Search code examples
ruby-on-railsdatabasepostgresqlruby-on-rails-6

Query a jsonb column to get sum of innermost values by outermost key in rails


I have a model named organization request having many columns like service, country, request type, certificate type. I want to save organization request count in a separate table named Statistics. Both tables are in Postgresql. Everynight through a rake task, I will save whole day's count in statistics table in json format. Column name is daily_stats and type is jsonb. Purpose of the statistics table is to keep count for long time. Since after a certain period, organization requests will be deleted. So in that case Statistics will be useful. Example of a daily_stats record:

{"tink": {"sweden": {"api": {"consumer": {"organization_1": 53, "organization_2": 77}, "corporate": {"organization_1": 80, "organization_2": 38}}, "iframe": {"consumer": {"organization_1": 21, "organization_2": 51}, "corporate": {"organization_1": 41, "organization_2": 11}}, "generic_link": {"consumer": {"organization_1": 83, "organization_2": 25}, "corporate": {"organization_1": 84, "organization_2": 45}}, "manual_request": {"consumer": {"organization_1": 64, "organization_2": 97}, "corporate": {"organization_1": 39, "organization_2": 44}}}, "finland": {"api": {"consumer": {"organization_1": 20, "organization_2": 71}, "corporate": {"organization_1": 76, "organization_2": 59}}, "iframe": {"consumer": {"organization_1": 48, "organization_2": 79}, "corporate": {"organization_1": 74, "organization_2": 17}}, "generic_link": {"consumer": {"organization_1": 25, "organization_2": 30}, "corporate": {"organization_1": 52, "organization_2": 3}}, "manual_request": {"consumer": {"organization_1": 2, "organization_2": 2}, "corporate": {"organization_1": 4, "organization_2": 76}}}}, "enable_banking": {"sweden": {"api": {"consumer": {"organization_1": 17, "organization_2": 30}, "corporate": {"organization_1": 89, "organization_2": 23}}, "iframe": {"consumer": {"organization_1": 57, "organization_2": 21}, "corporate": {"organization_1": 9, "organization_2": 55}}, "generic_link": {"consumer": {"organization_1": 18, "organization_2": 86}, "corporate": {"organization_1": 67, "organization_2": 5}}, "manual_request": {"consumer": {"organization_1": 2, "organization_2": 46}, "corporate": {"organization_1": 43, "organization_2": 88}}}, "finland": {"api": {"consumer": {"organization_1": 55, "organization_2": 22}, "corporate": {"organization_1": 38, "organization_2": 54}}, "iframe": {"consumer": {"organization_1": 84, "organization_2": 62}, "corporate": {"organization_1": 51, "organization_2": 60}}, "generic_link": {"consumer": {"organization_1": 74, "organization_2": 84}, "corporate": {"organization_1": 63, "organization_2": 95}}, "manual_request": {"consumer": {"organization_1": 37, "organization_2": 80}, "corporate": {"organization_1": 34, "organization_2": 31}}}}}

I want to fetch record from it using queries like active record. I have tried using map but that gets too complicated and also using map on large number of records will affect performance. I searched a lot but could not find a link to extract data from jsonb type as per different conditions.
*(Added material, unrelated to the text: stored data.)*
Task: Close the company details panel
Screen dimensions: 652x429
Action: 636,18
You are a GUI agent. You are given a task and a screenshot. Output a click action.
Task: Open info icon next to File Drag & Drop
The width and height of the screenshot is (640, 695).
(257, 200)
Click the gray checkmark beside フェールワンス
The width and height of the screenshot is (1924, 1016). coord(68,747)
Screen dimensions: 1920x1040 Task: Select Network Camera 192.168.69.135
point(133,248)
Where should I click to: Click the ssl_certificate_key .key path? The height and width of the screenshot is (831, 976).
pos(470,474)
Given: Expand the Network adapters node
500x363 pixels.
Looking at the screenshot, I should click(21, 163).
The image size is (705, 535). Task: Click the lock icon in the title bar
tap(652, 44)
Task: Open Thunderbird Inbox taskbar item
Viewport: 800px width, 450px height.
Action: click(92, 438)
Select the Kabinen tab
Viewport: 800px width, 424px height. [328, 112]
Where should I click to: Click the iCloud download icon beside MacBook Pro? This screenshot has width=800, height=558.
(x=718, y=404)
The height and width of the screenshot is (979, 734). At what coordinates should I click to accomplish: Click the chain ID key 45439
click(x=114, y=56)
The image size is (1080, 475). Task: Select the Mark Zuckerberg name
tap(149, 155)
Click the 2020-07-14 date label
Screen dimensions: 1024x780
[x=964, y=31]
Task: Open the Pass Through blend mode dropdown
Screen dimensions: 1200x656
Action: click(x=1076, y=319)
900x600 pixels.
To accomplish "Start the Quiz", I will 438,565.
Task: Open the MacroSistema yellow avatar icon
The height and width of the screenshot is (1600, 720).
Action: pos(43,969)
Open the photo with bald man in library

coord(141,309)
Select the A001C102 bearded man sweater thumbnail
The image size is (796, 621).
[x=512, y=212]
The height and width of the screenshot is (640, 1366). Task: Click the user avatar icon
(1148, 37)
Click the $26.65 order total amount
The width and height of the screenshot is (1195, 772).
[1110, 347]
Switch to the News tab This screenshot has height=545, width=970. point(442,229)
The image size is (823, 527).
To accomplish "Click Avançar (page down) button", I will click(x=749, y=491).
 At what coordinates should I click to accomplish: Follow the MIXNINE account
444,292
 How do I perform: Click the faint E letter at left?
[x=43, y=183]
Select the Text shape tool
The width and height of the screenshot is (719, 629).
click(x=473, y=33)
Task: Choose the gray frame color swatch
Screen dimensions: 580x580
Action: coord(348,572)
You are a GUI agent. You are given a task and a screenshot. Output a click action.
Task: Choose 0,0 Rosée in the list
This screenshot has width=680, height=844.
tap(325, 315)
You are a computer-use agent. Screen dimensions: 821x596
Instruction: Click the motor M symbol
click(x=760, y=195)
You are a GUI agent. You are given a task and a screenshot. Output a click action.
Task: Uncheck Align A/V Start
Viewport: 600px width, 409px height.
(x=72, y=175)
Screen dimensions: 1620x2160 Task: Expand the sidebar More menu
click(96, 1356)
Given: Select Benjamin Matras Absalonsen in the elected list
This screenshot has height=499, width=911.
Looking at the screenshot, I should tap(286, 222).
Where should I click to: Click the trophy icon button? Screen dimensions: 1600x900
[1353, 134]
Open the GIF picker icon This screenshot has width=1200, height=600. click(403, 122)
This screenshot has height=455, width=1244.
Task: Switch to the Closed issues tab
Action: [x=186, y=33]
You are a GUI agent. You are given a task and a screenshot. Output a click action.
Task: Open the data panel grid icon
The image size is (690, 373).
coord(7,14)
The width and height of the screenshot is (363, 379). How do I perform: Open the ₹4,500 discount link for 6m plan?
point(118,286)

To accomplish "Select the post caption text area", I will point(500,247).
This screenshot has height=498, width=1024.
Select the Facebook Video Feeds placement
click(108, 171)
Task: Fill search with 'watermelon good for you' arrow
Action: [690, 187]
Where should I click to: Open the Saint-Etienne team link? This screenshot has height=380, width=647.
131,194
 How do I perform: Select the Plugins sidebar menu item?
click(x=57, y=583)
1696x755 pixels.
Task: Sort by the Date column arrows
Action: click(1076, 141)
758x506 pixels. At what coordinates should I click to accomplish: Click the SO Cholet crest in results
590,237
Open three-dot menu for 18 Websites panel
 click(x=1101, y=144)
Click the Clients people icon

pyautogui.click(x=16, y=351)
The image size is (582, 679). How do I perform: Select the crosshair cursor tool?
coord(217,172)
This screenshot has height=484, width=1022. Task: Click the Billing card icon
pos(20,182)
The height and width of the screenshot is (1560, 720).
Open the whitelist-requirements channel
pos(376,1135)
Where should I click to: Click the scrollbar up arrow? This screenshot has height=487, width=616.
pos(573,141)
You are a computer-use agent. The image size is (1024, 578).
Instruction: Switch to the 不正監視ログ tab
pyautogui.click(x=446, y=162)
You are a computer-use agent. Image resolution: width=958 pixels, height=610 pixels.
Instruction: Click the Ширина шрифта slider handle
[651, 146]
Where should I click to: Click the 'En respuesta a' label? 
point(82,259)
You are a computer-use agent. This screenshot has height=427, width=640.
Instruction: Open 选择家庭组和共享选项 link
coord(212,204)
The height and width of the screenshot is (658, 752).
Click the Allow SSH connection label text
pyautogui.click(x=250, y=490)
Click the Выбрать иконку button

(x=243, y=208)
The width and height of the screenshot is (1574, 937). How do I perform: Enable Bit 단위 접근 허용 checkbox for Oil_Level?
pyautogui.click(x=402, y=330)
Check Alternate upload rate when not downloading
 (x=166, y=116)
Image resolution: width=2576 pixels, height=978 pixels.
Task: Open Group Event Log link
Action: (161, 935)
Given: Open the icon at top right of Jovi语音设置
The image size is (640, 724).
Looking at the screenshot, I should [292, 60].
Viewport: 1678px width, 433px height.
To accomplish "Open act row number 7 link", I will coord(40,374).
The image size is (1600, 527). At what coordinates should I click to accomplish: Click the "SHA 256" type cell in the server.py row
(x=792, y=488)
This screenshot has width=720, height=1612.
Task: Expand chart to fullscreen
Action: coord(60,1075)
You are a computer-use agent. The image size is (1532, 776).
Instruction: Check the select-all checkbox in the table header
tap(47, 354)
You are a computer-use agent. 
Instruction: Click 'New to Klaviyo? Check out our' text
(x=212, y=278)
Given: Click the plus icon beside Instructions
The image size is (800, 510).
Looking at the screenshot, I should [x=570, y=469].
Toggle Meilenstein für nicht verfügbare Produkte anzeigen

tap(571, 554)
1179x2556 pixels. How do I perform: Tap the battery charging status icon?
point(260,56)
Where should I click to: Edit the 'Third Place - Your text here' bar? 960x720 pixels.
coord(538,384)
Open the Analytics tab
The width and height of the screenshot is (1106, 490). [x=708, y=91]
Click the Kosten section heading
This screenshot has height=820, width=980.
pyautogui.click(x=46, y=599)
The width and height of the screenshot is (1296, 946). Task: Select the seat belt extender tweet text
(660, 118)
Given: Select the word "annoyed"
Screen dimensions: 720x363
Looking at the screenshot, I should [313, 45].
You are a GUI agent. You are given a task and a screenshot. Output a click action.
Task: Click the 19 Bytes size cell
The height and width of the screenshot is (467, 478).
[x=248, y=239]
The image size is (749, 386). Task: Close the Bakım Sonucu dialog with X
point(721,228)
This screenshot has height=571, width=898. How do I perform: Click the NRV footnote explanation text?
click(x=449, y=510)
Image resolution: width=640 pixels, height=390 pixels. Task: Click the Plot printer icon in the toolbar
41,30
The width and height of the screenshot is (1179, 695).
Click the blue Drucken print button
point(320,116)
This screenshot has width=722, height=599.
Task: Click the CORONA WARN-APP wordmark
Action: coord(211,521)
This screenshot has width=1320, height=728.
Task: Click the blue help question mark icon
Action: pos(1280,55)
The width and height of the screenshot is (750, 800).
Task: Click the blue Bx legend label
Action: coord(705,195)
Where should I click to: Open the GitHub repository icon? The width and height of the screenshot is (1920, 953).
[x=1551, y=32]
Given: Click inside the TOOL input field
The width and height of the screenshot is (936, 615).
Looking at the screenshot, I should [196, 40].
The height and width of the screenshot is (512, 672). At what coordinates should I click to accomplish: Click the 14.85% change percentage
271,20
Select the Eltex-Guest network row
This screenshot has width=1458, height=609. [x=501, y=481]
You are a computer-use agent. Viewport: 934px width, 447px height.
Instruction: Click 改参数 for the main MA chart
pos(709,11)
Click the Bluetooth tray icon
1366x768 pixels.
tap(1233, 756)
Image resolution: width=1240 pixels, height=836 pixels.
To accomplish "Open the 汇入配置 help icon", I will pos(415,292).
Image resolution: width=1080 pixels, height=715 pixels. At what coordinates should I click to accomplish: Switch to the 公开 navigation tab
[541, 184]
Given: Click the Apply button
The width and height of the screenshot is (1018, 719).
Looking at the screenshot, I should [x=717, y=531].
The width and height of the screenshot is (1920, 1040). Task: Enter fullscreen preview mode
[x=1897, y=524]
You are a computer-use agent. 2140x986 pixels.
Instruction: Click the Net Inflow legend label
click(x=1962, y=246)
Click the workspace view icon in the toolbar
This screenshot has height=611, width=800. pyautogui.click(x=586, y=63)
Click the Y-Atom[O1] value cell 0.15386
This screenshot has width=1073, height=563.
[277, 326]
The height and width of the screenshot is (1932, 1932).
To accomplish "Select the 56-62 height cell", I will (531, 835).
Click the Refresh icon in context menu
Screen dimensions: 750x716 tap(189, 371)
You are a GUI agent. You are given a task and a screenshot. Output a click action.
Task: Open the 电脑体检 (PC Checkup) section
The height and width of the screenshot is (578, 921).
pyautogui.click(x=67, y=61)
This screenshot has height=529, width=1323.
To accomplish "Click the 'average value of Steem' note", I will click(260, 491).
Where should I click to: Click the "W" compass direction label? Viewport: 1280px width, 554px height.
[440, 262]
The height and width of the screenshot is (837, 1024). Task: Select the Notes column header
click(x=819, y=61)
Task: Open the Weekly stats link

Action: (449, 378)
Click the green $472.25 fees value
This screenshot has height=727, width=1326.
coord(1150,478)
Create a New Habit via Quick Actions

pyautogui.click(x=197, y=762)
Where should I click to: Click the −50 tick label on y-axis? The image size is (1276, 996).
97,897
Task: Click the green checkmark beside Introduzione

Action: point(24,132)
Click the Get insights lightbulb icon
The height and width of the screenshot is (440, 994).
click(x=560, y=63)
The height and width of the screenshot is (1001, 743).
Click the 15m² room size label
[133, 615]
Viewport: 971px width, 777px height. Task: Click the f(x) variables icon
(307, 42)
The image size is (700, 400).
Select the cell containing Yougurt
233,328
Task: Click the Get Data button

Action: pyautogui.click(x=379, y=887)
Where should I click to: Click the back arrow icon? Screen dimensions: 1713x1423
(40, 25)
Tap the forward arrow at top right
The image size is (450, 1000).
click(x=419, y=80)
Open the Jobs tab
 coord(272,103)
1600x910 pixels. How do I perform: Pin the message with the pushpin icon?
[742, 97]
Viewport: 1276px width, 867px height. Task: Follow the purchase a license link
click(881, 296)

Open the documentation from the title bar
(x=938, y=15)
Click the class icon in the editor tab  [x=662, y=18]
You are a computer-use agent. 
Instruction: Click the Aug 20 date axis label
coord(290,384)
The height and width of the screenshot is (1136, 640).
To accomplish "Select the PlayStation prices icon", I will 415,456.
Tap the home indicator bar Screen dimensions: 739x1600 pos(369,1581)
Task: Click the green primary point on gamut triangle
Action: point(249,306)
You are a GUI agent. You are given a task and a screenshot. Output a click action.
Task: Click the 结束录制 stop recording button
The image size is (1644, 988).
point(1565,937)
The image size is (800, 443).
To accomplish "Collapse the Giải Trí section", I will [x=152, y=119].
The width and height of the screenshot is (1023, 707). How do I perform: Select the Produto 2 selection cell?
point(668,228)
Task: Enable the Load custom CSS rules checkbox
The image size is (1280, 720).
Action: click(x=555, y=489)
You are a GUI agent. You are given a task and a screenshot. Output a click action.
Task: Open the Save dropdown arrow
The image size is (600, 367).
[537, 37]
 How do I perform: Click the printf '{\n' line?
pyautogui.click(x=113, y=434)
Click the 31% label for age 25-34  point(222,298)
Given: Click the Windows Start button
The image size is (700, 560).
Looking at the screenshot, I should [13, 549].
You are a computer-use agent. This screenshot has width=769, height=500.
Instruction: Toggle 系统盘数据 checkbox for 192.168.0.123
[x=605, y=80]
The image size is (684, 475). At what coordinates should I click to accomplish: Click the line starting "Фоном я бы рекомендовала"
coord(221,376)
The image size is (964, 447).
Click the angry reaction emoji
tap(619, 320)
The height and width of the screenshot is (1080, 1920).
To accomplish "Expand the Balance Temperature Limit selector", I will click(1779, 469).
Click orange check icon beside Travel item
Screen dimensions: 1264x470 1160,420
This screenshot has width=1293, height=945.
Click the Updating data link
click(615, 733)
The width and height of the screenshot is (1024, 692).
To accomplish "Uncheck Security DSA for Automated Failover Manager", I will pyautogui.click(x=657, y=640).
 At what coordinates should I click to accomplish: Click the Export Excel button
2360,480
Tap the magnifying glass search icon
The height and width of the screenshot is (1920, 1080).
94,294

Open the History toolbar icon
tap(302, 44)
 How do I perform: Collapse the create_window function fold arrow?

Yesterday, I was able to get sum from below postgresql query:

select sum(stats.val::numeric) as total
from(
    select key, sum(value::numeric) val
    from statistics t,
    jsonb_each_text(daily_stats->'tink'->'sweden'->'api'->'consumer')
    group by key) as stats;

Here I can get total of all values at given jsonpath of all records of daily_stats column but still, I am not able to extract values using only single key, i.e. "tink". I want a query which gives me sum of all values sitting at innermost keys 'organization_1' and 'organization_2' of 'tink' key. Can anybody help?


Solution

  • This query solved my problem:

    WITH new_table AS (
        select 
           s.service service,
           m.market market, 
           rt.request_type request_type,
           ct.certificate_type certificate_type,
           stats.organization organization,
           (stats.req_count::text)::int req_count
        from statistics b
          cross join json_each(daily_stats::json) as s(service, service_hash)
          cross join json_each(service_hash::json) as m(market, market_hash)
          cross join json_each(market_hash::json) as rt(request_type, request_type_hash)
          cross join json_each(request_type_hash::json) as ct(certificate_type, certificate_type_hash)
          cross join json_each(certificate_type_hash::json) as stats(organization, req_count)
    )     
    
    select SUM(req_count) from new_table where service = 'tink' and market = 'sweden' and request_type = 'api' and certificate_type = 'corporate';
    

    Here in last SELECT statement, by changing arguments in where clause, we can get required results from statistics table.